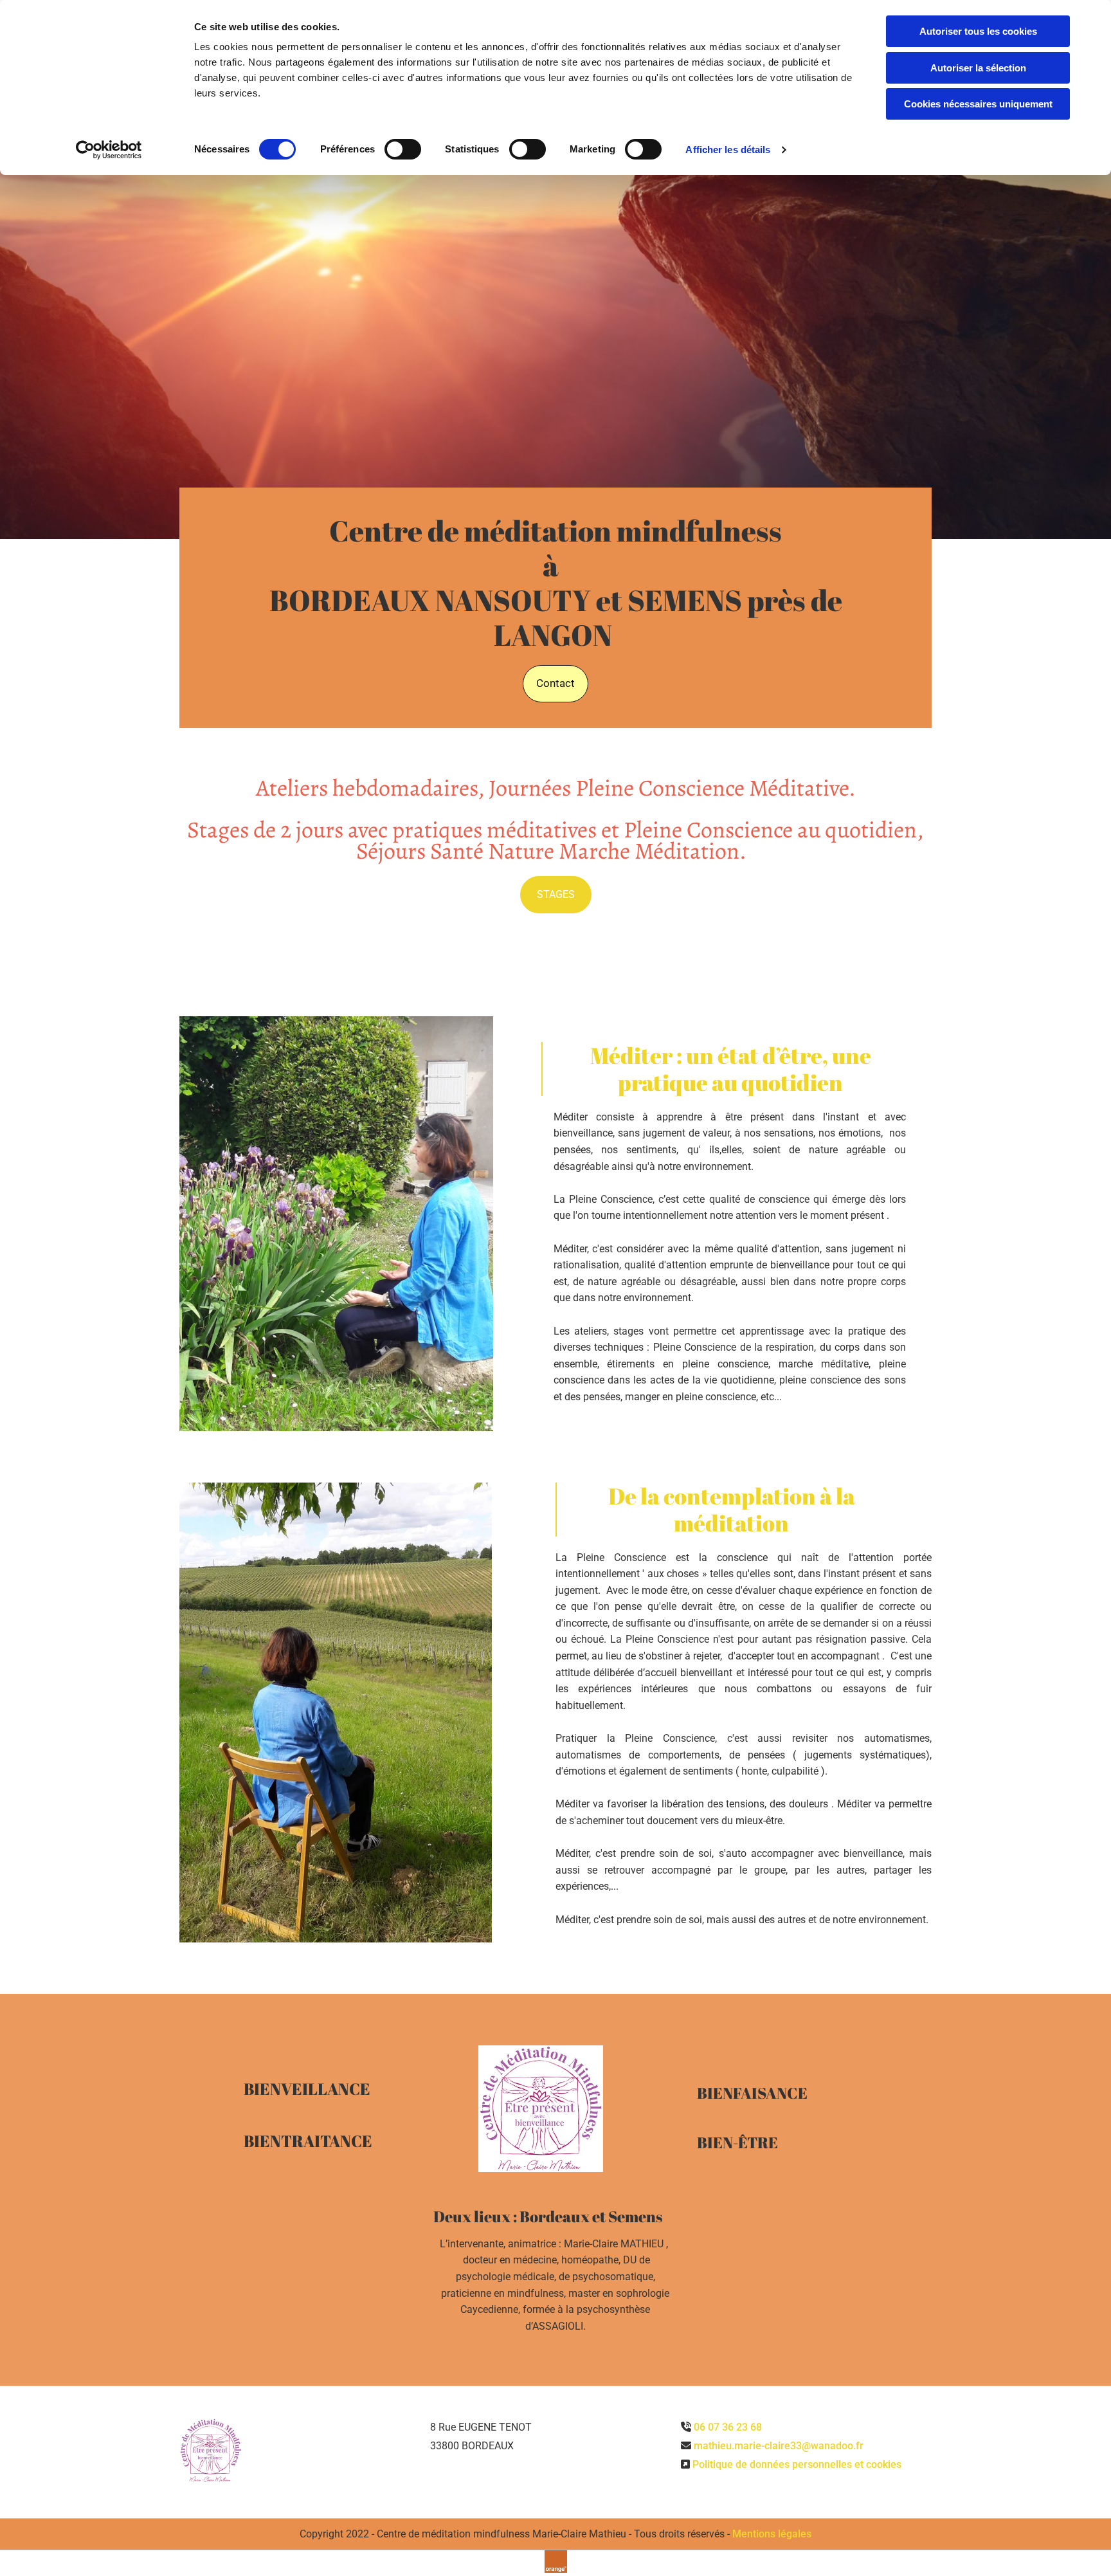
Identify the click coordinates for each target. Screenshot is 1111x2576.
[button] (555, 683)
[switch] (402, 149)
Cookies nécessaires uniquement (978, 103)
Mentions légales (771, 2534)
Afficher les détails (727, 149)
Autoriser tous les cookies (978, 31)
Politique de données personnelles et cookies (796, 2464)
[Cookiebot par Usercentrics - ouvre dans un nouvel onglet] (109, 150)
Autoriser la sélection (978, 67)
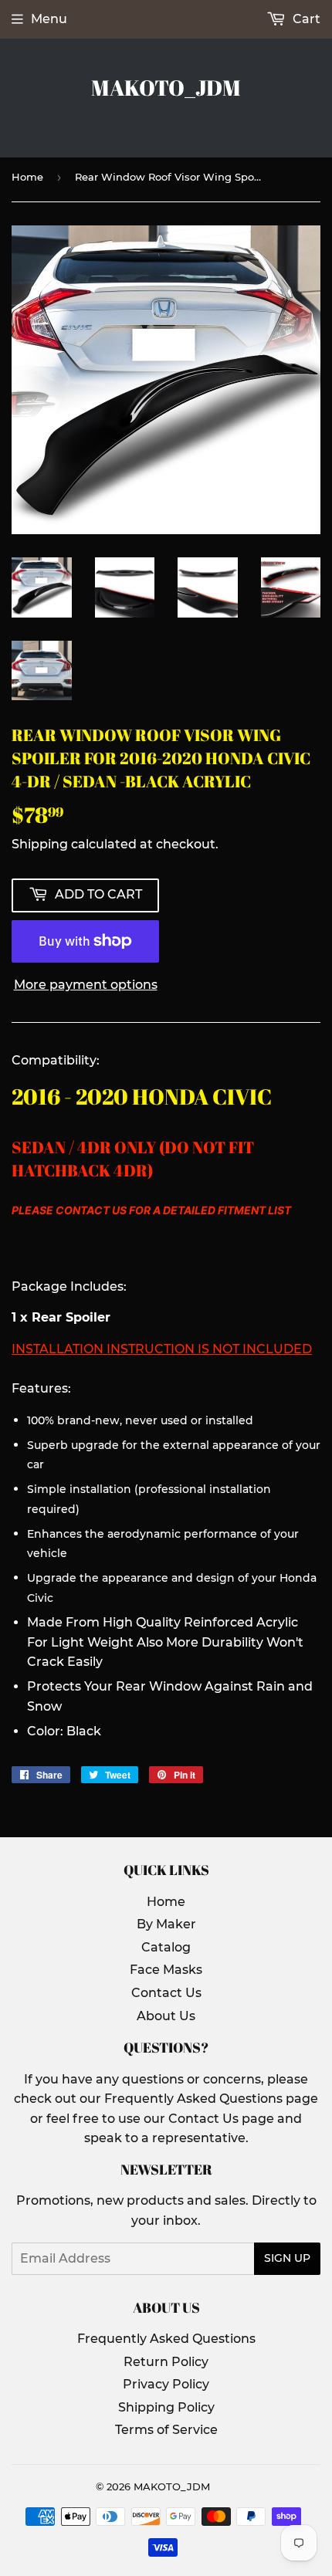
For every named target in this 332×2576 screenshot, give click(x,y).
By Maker (166, 1924)
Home (27, 177)
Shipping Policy (166, 2407)
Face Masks (166, 1969)
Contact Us (166, 1992)
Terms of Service (166, 2429)
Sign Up (287, 2258)
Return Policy (166, 2361)
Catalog (166, 1947)
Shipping (40, 844)
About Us (166, 2016)
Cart (305, 19)
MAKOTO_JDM (166, 87)
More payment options (86, 984)
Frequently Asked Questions (166, 2338)
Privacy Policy (166, 2384)
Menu (49, 19)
------------------------------------------------
Assigned task: For the material above, state the number of lines that include the word "Autoriser". Leave out everything else.

Completed exercise: 2